This is a quick tutorial on how to use scipy to work with sparse matrix types in python. To get started, you need to make sure that python, the scipy package, and the numpy package are installed on your computer. All of these, plus many more useful tools for scientific computation, can be easily installed by downloading and installing anaconda. Details for doing so can be found here: https://www.anaconda.com/.
First we will create a sparse matrix with $m$ rows and $n$ columns.
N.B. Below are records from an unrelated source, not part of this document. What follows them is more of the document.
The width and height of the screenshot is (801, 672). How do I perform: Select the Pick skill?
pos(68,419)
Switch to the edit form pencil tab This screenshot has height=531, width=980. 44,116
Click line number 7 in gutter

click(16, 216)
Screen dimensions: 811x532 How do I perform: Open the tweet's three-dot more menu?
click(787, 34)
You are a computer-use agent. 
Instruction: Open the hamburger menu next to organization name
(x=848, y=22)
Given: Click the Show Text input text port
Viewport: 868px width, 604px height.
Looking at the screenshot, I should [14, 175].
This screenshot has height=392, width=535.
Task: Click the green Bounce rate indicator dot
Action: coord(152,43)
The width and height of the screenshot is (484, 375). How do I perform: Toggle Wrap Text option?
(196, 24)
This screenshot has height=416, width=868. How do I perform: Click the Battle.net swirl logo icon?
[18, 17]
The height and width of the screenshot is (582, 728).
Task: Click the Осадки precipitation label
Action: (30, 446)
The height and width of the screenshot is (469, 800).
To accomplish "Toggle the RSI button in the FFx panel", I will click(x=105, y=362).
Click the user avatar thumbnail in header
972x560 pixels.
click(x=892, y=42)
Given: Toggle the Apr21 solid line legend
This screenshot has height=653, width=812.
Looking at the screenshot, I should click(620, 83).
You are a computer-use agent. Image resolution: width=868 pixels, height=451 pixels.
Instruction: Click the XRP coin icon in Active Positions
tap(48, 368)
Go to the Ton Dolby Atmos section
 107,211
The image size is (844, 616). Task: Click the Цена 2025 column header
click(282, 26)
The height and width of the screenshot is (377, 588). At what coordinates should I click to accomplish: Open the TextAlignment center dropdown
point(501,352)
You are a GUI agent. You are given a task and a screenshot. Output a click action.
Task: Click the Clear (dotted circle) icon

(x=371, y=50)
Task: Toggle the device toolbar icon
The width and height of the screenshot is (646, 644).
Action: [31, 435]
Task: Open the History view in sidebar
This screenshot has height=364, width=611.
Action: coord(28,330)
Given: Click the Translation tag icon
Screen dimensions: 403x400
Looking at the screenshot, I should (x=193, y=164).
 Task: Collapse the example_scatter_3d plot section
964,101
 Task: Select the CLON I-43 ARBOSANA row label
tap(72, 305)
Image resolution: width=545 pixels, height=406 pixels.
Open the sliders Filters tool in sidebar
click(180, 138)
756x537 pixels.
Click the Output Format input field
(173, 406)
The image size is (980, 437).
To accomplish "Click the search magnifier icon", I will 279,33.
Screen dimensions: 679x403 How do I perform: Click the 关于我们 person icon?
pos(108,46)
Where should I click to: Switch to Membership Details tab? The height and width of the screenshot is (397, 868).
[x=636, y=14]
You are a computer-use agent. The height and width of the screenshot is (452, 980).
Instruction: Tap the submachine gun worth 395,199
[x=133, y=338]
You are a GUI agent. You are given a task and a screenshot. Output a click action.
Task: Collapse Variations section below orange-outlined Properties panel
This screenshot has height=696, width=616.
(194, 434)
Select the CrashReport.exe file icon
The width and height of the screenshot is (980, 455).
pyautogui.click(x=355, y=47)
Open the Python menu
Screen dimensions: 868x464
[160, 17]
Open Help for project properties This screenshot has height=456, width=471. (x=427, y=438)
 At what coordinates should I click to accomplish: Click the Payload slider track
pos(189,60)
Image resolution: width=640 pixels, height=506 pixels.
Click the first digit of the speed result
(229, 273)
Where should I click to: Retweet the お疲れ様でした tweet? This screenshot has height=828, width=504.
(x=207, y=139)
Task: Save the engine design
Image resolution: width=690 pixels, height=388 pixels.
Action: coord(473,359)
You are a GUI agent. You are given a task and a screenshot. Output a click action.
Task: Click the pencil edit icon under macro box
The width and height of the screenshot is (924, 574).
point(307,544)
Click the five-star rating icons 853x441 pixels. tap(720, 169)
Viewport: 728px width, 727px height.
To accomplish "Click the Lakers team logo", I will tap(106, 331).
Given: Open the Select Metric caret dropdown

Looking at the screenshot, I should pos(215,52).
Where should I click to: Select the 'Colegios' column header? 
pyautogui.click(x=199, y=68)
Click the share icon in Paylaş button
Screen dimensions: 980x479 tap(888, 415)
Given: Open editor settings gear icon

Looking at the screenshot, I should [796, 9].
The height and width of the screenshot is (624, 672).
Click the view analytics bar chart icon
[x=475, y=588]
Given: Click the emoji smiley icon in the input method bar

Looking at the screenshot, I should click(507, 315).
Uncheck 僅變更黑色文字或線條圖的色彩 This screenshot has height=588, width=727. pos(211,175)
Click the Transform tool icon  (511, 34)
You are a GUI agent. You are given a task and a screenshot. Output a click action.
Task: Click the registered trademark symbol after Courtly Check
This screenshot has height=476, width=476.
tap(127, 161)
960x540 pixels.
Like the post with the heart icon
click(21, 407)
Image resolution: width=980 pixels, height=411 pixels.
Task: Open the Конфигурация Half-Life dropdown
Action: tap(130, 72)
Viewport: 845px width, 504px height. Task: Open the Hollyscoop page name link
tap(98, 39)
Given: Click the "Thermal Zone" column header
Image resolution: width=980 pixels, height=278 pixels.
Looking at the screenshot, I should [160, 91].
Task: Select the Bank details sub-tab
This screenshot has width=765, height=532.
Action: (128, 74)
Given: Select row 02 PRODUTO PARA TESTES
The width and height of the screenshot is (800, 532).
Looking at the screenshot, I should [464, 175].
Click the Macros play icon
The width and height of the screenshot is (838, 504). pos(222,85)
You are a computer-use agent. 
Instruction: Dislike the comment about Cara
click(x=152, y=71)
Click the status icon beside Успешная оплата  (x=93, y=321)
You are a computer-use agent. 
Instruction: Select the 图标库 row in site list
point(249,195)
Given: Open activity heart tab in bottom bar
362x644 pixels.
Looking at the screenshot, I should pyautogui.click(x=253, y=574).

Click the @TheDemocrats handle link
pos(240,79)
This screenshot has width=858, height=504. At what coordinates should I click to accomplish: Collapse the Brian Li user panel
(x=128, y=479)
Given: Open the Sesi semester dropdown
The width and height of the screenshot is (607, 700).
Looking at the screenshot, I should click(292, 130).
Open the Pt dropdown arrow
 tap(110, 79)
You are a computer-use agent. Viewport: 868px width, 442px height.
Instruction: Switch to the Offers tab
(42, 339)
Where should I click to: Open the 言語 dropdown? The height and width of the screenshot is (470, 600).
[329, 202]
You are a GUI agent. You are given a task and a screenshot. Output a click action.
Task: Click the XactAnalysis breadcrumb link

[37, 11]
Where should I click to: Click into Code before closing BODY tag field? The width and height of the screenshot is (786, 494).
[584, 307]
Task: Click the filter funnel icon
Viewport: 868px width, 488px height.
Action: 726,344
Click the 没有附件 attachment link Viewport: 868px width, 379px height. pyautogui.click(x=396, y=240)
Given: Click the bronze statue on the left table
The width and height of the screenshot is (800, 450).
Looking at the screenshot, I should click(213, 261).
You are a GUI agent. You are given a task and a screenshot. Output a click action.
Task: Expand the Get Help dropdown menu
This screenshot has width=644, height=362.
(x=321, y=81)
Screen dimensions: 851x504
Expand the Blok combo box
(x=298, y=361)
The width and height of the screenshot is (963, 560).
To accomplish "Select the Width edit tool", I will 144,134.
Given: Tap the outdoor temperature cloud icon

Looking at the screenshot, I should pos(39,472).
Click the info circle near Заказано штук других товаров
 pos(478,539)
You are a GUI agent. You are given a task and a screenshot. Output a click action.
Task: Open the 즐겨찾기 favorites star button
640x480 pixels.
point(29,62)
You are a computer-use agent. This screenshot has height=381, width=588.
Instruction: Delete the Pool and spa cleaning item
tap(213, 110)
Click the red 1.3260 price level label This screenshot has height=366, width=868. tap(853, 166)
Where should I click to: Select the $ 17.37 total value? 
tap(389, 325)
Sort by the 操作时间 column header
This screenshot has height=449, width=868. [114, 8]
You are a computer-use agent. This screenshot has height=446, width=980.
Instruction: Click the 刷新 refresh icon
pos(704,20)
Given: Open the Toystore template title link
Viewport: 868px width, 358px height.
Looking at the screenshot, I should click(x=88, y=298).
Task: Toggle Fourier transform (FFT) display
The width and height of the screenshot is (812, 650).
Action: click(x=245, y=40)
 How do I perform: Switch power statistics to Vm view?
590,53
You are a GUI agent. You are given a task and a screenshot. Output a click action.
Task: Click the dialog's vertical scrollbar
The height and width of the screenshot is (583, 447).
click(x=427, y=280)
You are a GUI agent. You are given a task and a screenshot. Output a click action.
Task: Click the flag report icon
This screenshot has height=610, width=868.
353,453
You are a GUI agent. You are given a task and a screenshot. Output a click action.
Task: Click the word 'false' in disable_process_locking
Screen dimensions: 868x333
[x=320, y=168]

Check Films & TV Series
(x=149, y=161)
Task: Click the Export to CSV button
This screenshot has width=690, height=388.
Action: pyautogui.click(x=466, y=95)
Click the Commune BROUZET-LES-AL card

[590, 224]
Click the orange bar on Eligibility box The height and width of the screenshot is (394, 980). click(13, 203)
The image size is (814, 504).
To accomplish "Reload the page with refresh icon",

The code snippet below shows us how to do so.
import scipy.sparse
import numpy
import scipy.sparse.linalg
m = 3
n = 3
sparse_matrix = scipy.sparse.lil_matrix((m,n))
This creates a sparse matrix sparse_matrix,
specifically a lil_matrix type matrix. Now we will
enter a few non-zero entries into the matrix. All other entries
will be $0$ by default.
sparse_matrix[0,0] = 1
sparse_matrix[0,1] = 1
sparse_matrix[1,1] = 2
sparse_matrix[2,1] = 1
sparse_matrix[2,2] = 3
print('sparse_matrix =\n',sparse_matrix.toarray())
sparse_matrix = [[1. 1. 0.] [0. 2. 0.] [0. 1. 3.]]
There are several different types of sparse matrices, each of them
serving different purposes. The lil_matrix data type
is useful for creating a sparse matrix and populating its entries
with data values. It is not very good for doing matrix-vector
operations.
As we said earlier, the lil_matrix type is
inefficient for doing matrix-vector operations or for solving
linear systems. We need to conver our matrix to a different type
that is efficient for such operations. The
csr_matrix data type is the one we desire.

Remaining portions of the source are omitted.